Baeron hanya tersenyum tipis. Dari jalan Supratman dia kembali menembus kemacetan hingga tiba di jalan Ir. H. Juanda. Dibelokkannya mobil putih yang baru dibelinya itu ke salah satu gedung yang tampak begitu klasik.

Mereka berdua turun, Ziena mengikuti Baeron tanpa banyak bertanya. Gadis itu terlalu takjub dengan dekorasi gedung yang terlihat klasik namun memiliki kesan mewah yang kentara.

Awalnya, Ziena kira gedung ini adalah sebuah restoran yang mengusung gaya klasik modern. Namun ketika akhirnya kakinya menapaki bagian dalam gedung, dia baru mengetahui kalau gedung ini hanya dihiasi empat lukisan cantik di dindingnya. Tanpa satupun kursi dan meja selayaknya restoran pada umumnya.

“Ini tempat apa Ron? Itu lukisan siapa?”

“Liat aja,” jawab Baeron pelan.

Ziena menurut. Dia berjalan mendekat pada lukisan yang paling dekat dengannya.

Lukisan itu berukuran 60 x 90 cm. Goresan warnanya tampak abstrak, namun Ziena bisa melihat potret seorang gadis yang tengah duduk sambil membaca buku.

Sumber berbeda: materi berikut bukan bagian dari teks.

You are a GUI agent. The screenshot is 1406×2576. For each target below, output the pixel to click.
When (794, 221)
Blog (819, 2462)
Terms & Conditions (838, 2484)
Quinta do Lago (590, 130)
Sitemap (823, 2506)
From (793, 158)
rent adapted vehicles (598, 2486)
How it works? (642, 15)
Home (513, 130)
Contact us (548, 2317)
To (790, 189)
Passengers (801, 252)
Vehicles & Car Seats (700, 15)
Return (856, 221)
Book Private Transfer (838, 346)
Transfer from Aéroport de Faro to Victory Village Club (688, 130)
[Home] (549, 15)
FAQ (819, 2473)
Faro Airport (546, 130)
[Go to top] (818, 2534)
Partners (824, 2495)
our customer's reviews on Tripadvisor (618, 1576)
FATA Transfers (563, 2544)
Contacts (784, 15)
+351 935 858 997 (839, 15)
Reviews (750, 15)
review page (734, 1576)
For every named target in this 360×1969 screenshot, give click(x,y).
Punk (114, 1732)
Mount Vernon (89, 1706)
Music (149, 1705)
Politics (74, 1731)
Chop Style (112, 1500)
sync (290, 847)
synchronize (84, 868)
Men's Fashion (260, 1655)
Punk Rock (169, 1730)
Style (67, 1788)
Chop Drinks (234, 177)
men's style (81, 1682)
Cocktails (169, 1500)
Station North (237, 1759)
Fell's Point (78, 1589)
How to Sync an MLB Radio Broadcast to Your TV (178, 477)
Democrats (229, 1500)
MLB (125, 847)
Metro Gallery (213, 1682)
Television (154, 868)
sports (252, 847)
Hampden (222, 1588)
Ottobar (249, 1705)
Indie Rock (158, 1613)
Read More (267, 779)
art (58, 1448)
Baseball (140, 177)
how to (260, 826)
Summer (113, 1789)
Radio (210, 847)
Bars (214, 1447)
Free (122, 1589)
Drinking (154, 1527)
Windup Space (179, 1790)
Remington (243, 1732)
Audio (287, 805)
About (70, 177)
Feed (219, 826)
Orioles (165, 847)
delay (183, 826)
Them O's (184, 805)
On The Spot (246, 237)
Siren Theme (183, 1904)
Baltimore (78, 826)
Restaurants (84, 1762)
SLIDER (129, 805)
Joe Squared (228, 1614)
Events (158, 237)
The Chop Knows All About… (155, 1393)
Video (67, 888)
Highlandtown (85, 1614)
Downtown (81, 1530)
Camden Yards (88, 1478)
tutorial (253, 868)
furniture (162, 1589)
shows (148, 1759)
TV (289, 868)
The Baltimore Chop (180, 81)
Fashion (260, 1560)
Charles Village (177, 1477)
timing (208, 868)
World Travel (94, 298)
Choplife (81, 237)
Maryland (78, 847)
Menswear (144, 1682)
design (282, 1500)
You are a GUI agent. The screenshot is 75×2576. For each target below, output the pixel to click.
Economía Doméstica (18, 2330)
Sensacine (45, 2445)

Lalu jauh di belakang gadis itu nampak seorang pria yang sedang mengamati sang gadis dari jauh.

Di sisi lukisan, terdapat pigura kecil berisi kata-kata yang tampaknya menjelaskan arti lukisan.

Dari jauh aku tatap Dari jauh aku ratap

Inginku juga duduk disana Membahas buku yang sedang kau baca

Namun aku takut Aku takut kau takut padaku

Maka disinilah aku Mengagumi dari jauh Hingga luruh

Lalu Ziena beralih pada lukisan di sebelahnya. Lukisan itu terlihat lebih jelas dari yang sebelumnya. Namun masih dengan potret yang sama. Bedanya, pria tadi berjarak lebih dekat pada sang gadis.

Kumaki takutku Kukatai pecundangku Kupacu langkahku Mendekat Mendekat Dan mendekat

Dari lukisan itu, Ziena kembali melanjutkan pada lukisan berikutnya. Kali ini sang pria telah duduk di samping sang gadis.

Aku disini Menanti Hingga nanti Kau membuka hati Hanya untuk diri ini

Ziena mendekat pada lukisan terakhir. Sebuah lukisan yang paling besar. Terletak di tengah ruangan.

Berisi potret sang pria yang sedang berlutut di depan gadisnya.

Di sisi lukisan itu tidak lagi ada kata-kata.

Ziena berbalik, hendak bertanya pada Baeron kenapa tidak ada puisi yang menemani lukisan itu. Namun yang dilihatnya justru Baeron tengah berlutut di depannya. Dengan sebuah cincin yang mengkilap ditimpa cahaya lampu.

“Di kota ini, di kota yang menyimpan banyak kenangan tentang kita, aku ingin mengukir lebih banyak lagi kenangan dengan kamu,”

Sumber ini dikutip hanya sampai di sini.